# About this exercise
Summarize the article below about twins born with different skin colors in two sentences.

# Given passage

==*==

One in a million chance: Twins, one white one black
These births are so rare, genetics experts estimate them at one in a million.
Although there have been reports of twins born one white and one black in the last decade, some of these children still have trouble convincing people that they are related.
Today, Lucy and Maria Aylmer from Gloucester, England made the news when they shared their story of how they have to produce their birth certificates to strangers to prove they are twins.
The Daily Mail reported that these 18-year-old babes, born to a half Jamaican mum and Caucasian dad said that even their mum was shocked when she first saw them.
Said Lucy: "Things like skin colour doesn't show up on scans before birth. So my mum had no idea that we were so different. When the midwife handed both of us to her, she was just speechless.
"Most twins look like two peas in a pod – but we couldn’t look more different if we tried. We don’t look like we have the same parents, let alone having been born at the same time.
"Maria was outgoing whilst I was the shy one. But Maria loves telling people at college that she has a white twin – and I’m very proud of having a black twin."

==*==

# Input data
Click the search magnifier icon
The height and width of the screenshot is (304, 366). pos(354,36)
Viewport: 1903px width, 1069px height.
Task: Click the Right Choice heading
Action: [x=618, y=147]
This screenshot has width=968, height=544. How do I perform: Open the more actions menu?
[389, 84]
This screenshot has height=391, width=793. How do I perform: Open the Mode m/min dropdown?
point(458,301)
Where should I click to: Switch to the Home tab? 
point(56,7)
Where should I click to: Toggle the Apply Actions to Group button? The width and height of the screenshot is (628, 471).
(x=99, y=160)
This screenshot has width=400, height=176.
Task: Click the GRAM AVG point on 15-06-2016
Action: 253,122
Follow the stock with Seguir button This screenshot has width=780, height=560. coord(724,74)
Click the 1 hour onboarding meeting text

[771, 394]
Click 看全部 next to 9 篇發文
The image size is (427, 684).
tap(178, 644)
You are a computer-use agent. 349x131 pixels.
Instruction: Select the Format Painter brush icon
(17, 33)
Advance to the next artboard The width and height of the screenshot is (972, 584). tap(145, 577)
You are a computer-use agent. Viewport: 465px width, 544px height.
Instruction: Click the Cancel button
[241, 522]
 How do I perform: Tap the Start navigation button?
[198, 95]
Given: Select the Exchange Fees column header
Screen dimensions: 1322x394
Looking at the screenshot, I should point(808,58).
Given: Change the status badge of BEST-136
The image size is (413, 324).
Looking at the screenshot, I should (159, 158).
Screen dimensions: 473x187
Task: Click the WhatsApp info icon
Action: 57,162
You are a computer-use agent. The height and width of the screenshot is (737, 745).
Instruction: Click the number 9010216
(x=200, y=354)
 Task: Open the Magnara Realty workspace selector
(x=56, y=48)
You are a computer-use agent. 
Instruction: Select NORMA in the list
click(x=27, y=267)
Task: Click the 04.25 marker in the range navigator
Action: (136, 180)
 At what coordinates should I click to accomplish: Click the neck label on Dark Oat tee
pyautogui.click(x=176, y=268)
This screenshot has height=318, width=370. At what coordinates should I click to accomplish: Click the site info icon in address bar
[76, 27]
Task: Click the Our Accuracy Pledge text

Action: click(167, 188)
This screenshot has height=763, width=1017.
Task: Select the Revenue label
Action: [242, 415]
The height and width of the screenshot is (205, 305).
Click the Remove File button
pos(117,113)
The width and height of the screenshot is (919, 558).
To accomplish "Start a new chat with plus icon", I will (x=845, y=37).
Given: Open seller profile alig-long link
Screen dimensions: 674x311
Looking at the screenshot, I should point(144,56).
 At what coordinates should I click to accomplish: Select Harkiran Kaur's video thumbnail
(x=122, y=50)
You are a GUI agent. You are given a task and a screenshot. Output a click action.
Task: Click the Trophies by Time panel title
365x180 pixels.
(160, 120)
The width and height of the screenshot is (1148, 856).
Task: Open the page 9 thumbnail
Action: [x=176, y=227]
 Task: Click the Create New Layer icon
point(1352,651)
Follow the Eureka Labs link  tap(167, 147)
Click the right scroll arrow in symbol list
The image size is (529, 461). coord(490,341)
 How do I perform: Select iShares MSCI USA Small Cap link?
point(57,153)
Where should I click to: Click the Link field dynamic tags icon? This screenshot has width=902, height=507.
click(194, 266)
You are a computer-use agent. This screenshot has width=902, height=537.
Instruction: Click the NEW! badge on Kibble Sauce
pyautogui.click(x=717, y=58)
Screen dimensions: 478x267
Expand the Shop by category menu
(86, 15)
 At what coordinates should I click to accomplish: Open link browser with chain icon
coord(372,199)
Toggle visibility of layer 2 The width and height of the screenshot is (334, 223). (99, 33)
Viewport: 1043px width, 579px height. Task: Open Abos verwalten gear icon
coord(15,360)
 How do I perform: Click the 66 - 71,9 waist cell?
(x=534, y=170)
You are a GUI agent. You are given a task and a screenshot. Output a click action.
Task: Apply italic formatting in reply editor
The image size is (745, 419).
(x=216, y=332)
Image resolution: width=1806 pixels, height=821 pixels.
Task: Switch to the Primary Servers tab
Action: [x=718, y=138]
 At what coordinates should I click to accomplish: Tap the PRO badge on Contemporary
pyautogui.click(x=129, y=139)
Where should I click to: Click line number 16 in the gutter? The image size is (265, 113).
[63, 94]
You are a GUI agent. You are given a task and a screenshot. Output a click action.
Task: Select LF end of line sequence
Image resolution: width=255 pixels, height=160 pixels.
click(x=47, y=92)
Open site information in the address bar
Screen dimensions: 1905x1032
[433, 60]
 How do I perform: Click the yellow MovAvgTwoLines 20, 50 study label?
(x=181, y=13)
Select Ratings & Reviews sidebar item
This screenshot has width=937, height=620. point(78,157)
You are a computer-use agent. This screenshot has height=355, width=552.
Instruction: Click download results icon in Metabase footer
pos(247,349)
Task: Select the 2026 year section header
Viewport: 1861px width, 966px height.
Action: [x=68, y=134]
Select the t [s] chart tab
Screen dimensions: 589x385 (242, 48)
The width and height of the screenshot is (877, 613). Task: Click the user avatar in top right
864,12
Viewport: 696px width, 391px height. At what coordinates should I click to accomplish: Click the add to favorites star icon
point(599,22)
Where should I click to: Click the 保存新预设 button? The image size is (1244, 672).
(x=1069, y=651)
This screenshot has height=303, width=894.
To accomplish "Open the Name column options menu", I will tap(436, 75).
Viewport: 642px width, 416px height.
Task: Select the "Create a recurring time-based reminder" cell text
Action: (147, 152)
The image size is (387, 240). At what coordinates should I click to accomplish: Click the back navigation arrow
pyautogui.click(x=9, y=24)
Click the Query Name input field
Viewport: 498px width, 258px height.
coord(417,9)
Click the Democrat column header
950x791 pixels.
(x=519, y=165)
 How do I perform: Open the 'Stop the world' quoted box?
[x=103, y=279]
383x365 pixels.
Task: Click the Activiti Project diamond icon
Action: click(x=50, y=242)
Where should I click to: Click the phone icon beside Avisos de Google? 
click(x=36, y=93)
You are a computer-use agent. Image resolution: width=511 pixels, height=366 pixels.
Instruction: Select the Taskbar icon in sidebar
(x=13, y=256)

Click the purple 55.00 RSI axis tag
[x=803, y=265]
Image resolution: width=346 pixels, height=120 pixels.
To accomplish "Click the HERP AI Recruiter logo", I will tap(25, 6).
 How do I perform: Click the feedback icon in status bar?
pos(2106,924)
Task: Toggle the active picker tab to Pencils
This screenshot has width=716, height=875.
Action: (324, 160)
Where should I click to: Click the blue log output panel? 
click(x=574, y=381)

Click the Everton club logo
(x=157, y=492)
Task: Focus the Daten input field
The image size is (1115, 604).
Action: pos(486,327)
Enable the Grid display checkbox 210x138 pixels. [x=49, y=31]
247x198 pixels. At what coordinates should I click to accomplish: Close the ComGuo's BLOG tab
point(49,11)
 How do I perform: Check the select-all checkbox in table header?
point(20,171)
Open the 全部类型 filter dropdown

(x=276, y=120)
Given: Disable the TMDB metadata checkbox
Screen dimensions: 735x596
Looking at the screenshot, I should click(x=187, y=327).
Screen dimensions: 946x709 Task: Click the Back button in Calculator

==*==

# Result for this exercise
Genetics experts estimate that twins born one white and one black occur about once in a million births, and some such twins still struggle to convince people they are related. Lucy and Maria Aylmer, 18-year-old twins from Gloucester, England, born to a half-Jamaican mother and a Caucasian father, say they must show strangers their birth certificates to prove they are twins, and their mother was speechless when she first saw them.